Using this technique, we can see that the details (grayscale) and shading (black and white) are a bit overdone, but the bigger of the two issues is the shading.
Hades, I’m going to guess that you worked on the shading too early on. Probably you were adding shading as you were putting the whole sprite together. (I say that because you got extremely detailed with some areas of the lighting, and the brain naturally gets detailed in the early part of building a sprite to make sure it’s within the right confines).
So here’s how you fix this problem in your future sprites: First make the pixel linework. This is the stage where you can be detailed and intricate. Then add the colors. Save the shading for last. The shading is where you want to work broad, big and quick. So in other words, start building your sprites in stages instead of all at once.
To show you how effective this “draw now, shade later” technique would be for you. I’ll fix it up the same way I want you to build it. So first I’ll erase all the lighting.

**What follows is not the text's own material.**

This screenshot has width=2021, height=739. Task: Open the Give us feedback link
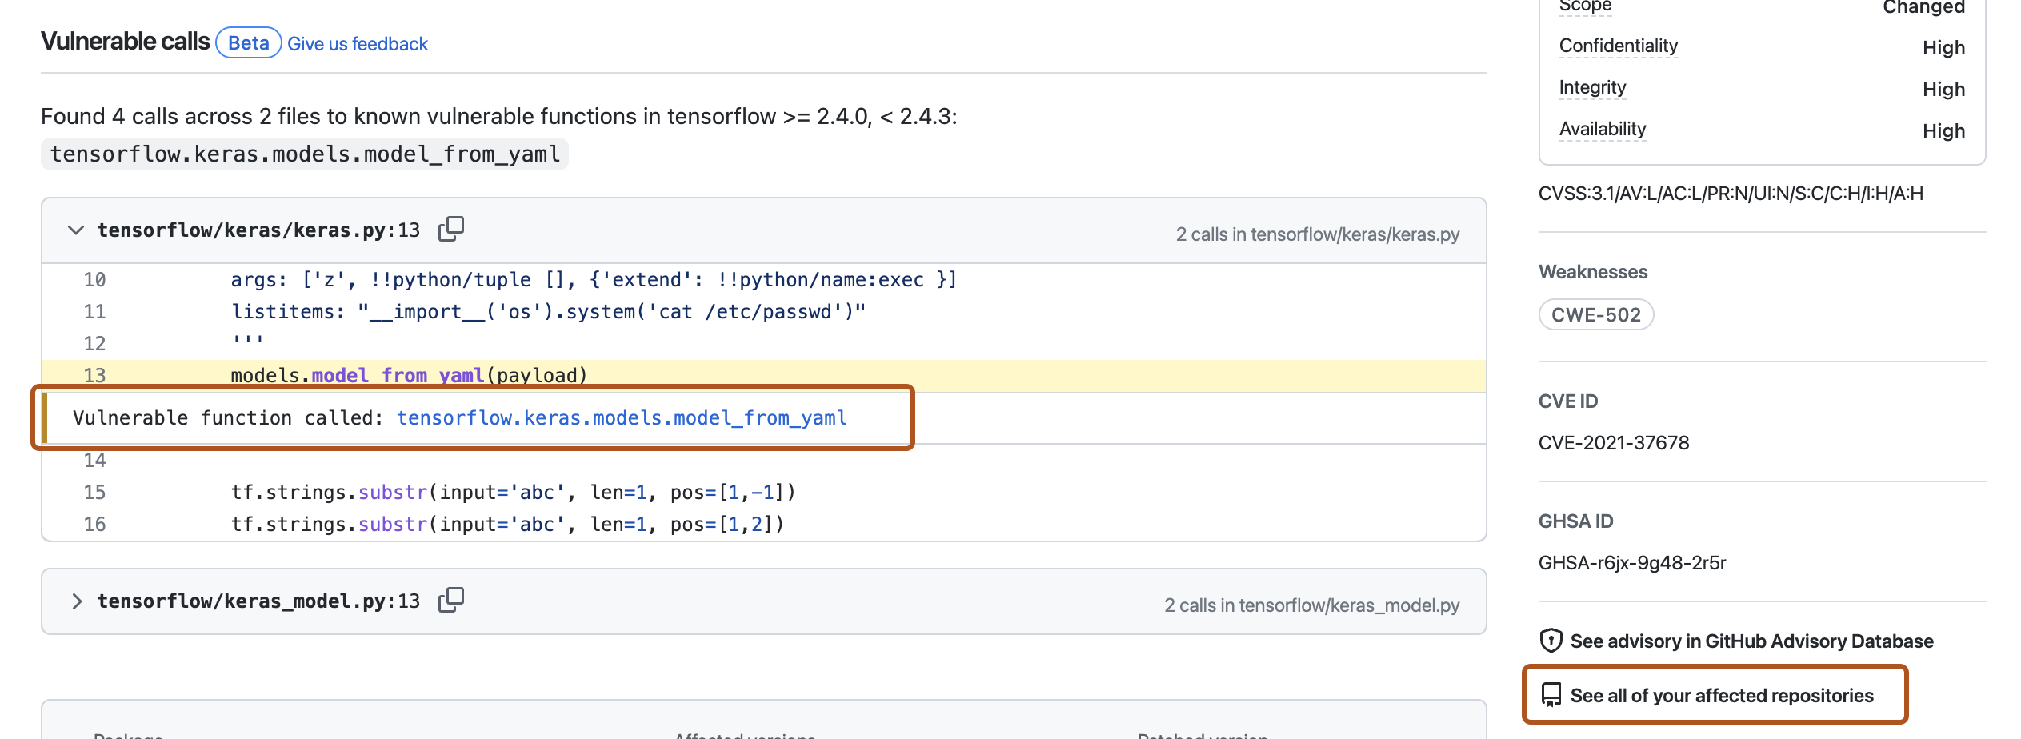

Just by doing this simple step, two interesting things have happened: I’ve made the sprite and all of its details about 50% easier to work with and fix, and second, I’ve somehow made it easier to look at.
What’s that? How can a half-done sprite be easier to look at than a finished one? This shows that the old artist’s practice of keeping visuals as simple as possible is effective no matter where you use it. With less detail, your eyes don’t get overwhelmed with too much to sort through. This is an especially important principle when working with small pixel artwork like this — with sprite art, a few pixels of cloth folds take up a greater percent of your art than a few strokes of detail on a full-sized drawing.

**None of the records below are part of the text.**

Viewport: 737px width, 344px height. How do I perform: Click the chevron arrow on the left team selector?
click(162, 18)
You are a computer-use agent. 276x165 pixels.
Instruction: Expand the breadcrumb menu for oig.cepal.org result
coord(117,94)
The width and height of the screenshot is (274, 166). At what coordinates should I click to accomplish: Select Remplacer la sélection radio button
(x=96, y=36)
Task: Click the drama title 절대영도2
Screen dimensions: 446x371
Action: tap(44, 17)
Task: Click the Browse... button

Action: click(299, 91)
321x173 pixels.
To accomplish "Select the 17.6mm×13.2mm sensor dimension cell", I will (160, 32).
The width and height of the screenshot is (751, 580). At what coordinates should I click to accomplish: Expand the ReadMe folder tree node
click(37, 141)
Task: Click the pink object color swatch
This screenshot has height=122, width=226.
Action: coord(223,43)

Lines are drawing in 2D, shading is drawing in 3D
(Still, rules are made to be broken in the art world, and you can add some strokes of visual interest to a simply rendered sprite by over-detailing very specific parts, like in this case those white frilly parts of the outfit. It’s another visual way to add contrast.)
With the distraction of the lighting out of the way, I can see that the arm needs some straightening and the straps on the boots need to be more rounded. The fingers could perhaps be thinner, too.
How do we light it while keeping it as simple as possible? By using big, easy-to-understand-at-a-glance slabs of light patches to help explain the shapes that they’re lighting. So for example, I’m putting a long, rectangular light patch on her forearm, and extending it almost to the elbow. That helps explain the long-ness and straightness of her arm and accents its 3D shape in space.
So Hades, for future sprites, try something different: trace the image like you normally would, but don’t shade it. Just do the linework and base colors. Once you’re done, put the traced image off to the side and just use it as a reference for the shading stage. This will be the start of your branching off from tracings/edits toward the rewarding world of your own artwork in sprites.